The article will outline a likely cause for the mentioned errors and a resolution.
Symptoms:
kubectl get node
node/my-cluster-tkc-1-nodepool-1-a1bc-df23gh45ij-lmno Ready,SchedulingDisabled
kubectl get machine -n <namespace-name>
my-cluster-tkc-1-nodepool-1-a1bc-df23gh45ij-lmno my-cluster my-cluster-tkc-1-nodepool-1-a1bc-df23gh45ij-lmno vsphere://15151515-abcd-efgh-3737-ijklmno4848 Deleting
kubectl logs capi-controller-manager-<>-<> -n vmware-system-capw
kubectl logs capw-controller-manager-<>-<> -n vmware-system-capw
machine_controller.go:751] evicting pod <namespace>/<pod-name>-<>-<>
machine_controller.go:751] error when evicting pods/"<pod-name>-<>-<>" -n "<namespace>" (will retry after 5s): Cannot evict pod as it would violate the pod's disruption budget.
kubectl get pdb -A
NAME MIN AVAILABLE MAX UNAVAILABLE ALLOWED DISRUPTIONS AGE
poddisruptionbudget.policy/<pdb-name> N/A 0 0 30m
kubectl get pods -n <namespace> -o wide | grep <pod-name>
NAMESPACE NAME READY STATUS RESTARTS AGE
<namespace> <pod-name>-<>-<> 1/1 RUNNING 6 (19d ago) 47d
kubectl get pdb -n <namespace-name>
NAME MIN AVAILABLE MAX UNAVAILABLE ALLOWED DISRUPTIONS AGE
poddisruptionbudget.policy/<pdb-name> N/A 0 0 30m
Notes:
The pod disruption budget (PDB) will need to be edited to allow for potential disruption or temporarily removed from the cluster until cluster node roll-out/replacement completes for all nodes in the cluster.
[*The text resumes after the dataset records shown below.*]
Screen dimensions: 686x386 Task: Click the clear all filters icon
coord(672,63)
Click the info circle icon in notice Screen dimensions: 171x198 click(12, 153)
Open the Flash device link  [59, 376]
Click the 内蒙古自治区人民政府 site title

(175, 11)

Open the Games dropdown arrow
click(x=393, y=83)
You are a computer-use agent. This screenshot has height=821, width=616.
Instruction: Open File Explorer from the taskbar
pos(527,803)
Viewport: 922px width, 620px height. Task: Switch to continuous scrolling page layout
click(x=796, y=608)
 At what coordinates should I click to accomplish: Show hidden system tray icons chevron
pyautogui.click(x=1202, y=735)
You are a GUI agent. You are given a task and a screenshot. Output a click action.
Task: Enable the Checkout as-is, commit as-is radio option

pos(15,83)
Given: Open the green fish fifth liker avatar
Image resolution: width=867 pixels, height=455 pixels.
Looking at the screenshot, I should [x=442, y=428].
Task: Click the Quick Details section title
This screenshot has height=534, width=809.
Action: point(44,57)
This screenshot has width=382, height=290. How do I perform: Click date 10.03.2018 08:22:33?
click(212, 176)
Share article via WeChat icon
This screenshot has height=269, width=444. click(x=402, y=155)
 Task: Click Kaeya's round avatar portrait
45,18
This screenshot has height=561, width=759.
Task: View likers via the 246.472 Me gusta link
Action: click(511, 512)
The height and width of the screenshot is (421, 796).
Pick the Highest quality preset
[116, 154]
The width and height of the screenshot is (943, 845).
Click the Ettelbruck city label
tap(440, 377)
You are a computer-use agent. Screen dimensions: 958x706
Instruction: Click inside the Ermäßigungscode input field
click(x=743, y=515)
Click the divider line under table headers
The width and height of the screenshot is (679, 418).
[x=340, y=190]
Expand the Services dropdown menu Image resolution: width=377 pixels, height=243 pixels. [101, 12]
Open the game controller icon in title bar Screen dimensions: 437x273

For either workaround option, it is recommended to first take a backup of the pod disruption budget.
These steps will need to be repeated for all pod disruption budgets with Allowed Disruptions of 0 in the cluster.
Workaround A: Edit the Pod Disruption Budget (PDB) to allow for potential disruption:
kubectl get pdb <pdb-name> -n <namespace> -o yaml > /PATH/MY-PDB-BACKUP.yaml
cat /PATH/MY-PDB-BACKUP.yaml | less
kubectl edit pdb <pdb-name> -n <namespace>
#Decrease .spec.minAvailable value or Increase .spec.maxUnavailable value
kubectl get pdb <pdb-name> -n <namespace>
kubectl drain <SchedulingDisabled-node-name>
kubectl edit pdb <pdb-name> -n <namespace>
#Revert the edited .spec.minAvailable value or .spec.maxUnavailable value
Workaround B: Temporarily remove the PDB from the cluster until cluster node roll-out/replacement completes for all nodes in the cluster.
kubectl get pdb <pdb-name> -n <namespace> -o yaml > /PATH/MY-PDB-BACKUP.yaml
cat /PATH/MY-PDB-BACKUP.yaml | less
kubectl delete pdb <pdb-name> -n <namespace>
kubectl drain <SchedulingDisabled-node-name>
kubectl apply -f /PATH/MY-PDB-BACKUP.yaml
kubectl get pdb <pdb-name> -n <namespace>
Official Kubernetes Documentation: https://kubernetes.io/docs/tasks/run-application/configure-pdb/
Impact/Risks:
Note: Before making any changes to the existing PDBs, please consult with the application/workload owner.